Amid industry concerns about the costs of compliance and the data security risks posed by audit trail requirements, the U.S. Securities and Exchange Commission (SEC) is undertaking a fundamental review of the U.S. Consolidated Audit Trail (CAT) system.
The SEC published a concept release on Thursday that calls for public input on the operation of the CAT — including its regulatory purpose, its design, structure and governance, along with its cybersecurity and data privacy safeguards.
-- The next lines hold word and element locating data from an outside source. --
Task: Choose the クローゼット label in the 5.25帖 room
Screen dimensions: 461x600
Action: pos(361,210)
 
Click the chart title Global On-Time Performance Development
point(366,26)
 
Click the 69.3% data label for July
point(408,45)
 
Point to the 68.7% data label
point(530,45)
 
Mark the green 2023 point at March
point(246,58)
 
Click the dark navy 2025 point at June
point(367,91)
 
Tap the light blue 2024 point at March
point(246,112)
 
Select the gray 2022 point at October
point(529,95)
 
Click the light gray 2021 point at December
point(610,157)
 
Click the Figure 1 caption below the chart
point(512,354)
It’s also seeking feedback on the proper balance between regulatory needs, civil liberties and privacy considerations.
The consultation — which represents an initial effort at sparking a public policy debate, before any actual reforms are proposed — comes in the wake of developments since the CAT was implemented in 2016, the SEC noted.
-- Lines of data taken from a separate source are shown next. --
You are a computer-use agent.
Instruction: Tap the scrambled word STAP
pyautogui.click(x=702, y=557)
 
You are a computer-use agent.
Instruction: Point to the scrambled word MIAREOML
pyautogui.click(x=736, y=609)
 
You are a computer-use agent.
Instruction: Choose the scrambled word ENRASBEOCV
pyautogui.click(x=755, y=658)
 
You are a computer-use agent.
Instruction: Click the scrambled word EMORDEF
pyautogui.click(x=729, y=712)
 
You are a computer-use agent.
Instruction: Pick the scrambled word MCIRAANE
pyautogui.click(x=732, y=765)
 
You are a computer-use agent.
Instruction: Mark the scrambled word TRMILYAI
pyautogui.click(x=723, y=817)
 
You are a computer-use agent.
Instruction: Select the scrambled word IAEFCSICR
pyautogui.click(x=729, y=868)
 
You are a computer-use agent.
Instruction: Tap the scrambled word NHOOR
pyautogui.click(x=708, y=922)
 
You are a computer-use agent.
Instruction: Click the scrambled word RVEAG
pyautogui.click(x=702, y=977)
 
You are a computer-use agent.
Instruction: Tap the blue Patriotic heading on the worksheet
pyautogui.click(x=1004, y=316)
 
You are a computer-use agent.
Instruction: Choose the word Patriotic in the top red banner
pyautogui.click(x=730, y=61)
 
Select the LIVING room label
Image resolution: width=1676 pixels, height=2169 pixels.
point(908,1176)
Among other things, its annual operating costs “have grown well beyond” initial expectations, the regulator said — in part due to higher-than-expected trading volumes.
Additionally, the regulator has been lobbied by the industry for potential changes to audit trail and related data requirements, the CAT has faced legal challenges, and calls to alter its operational and funding requirements.
At the same time, the SEC is resetting its approach to regulatory burdens under its new leadership.
“Over the last year, the commission has issued exemptive relief and approved amendments to the national market system plan governing the CAT that have, among other benefits, reduced the CAT’s projected annual operating costs by over US$100 million and permanently eliminated the reporting of personal identifiable information to the CAT. However, we can — and must — do more,” said SEC chairman, Paul Atkins, in a release.
“Accordingly, the concept release seeks comment on foundational and existential aspects of the CAT. The commission is aware of the need to address many aspects of the CAT, and public comment is a crucial piece of the comprehensive review currently under way,” he added.
The paper will be out for a 60-day public comment period after it’s published in the Federal Register.